Major targets included Tana Athi Water Works Development Agency (Sh26.7 billion), Kenya Electricity Transmission Company (Sh18.5 billion), Ministry of Health (Sh10.2 billion), Tourism Fund (Sh8.5 billion) and Kenya Railways Staff Retirement Benefits Scheme (Sh8 billion).

The report further notes that the Companies Act 2015 and its Beneficial Ownership Regulations require disclosure of individuals who control 10 per cent or more of a company. However, restricted public access to the register limits oversight by journalists and civil society.

Without public access, TI Kenya notes that programmes such as the Access to Government Procurement Opportunities (AGPO), which reserves 30 per cent of public contracts for women, youth and persons with disabilities, remain vulnerable to manipulation by politically connected entities using proxies.

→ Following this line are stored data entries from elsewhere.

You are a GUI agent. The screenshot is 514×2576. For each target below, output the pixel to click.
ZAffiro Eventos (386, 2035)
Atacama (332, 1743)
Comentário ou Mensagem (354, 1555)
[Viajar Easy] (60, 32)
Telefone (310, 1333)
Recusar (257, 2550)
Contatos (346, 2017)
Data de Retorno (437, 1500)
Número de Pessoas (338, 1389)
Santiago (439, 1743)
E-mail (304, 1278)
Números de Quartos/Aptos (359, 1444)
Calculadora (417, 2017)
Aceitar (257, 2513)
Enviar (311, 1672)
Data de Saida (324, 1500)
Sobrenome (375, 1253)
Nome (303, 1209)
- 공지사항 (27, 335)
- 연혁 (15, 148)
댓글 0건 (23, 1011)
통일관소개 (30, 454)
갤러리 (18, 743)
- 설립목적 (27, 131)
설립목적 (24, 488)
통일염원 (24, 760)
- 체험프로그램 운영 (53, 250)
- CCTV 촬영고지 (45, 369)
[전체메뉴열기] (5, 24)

TI Kenya’s comparative analysis under the African Union Convention on Preventing and Combating Corruption (AUCPCC) found that while Kenya has strong laws, enforcement remains weak. The report rates Access to Information at 3.3, Asset Recovery at 3.7, Beneficial Ownership at 3.3 and Whistleblower Protection at 3.0.

The findings recommend full digitisation of public records, clearer inter-agency coordination, and urgent passage of the Whistleblower Protection Bill. The report also revealed that Kenya’s Anti-Corruption Court currently has only one voice distortion machine, highlighting the limited resources available to protect whistleblowers.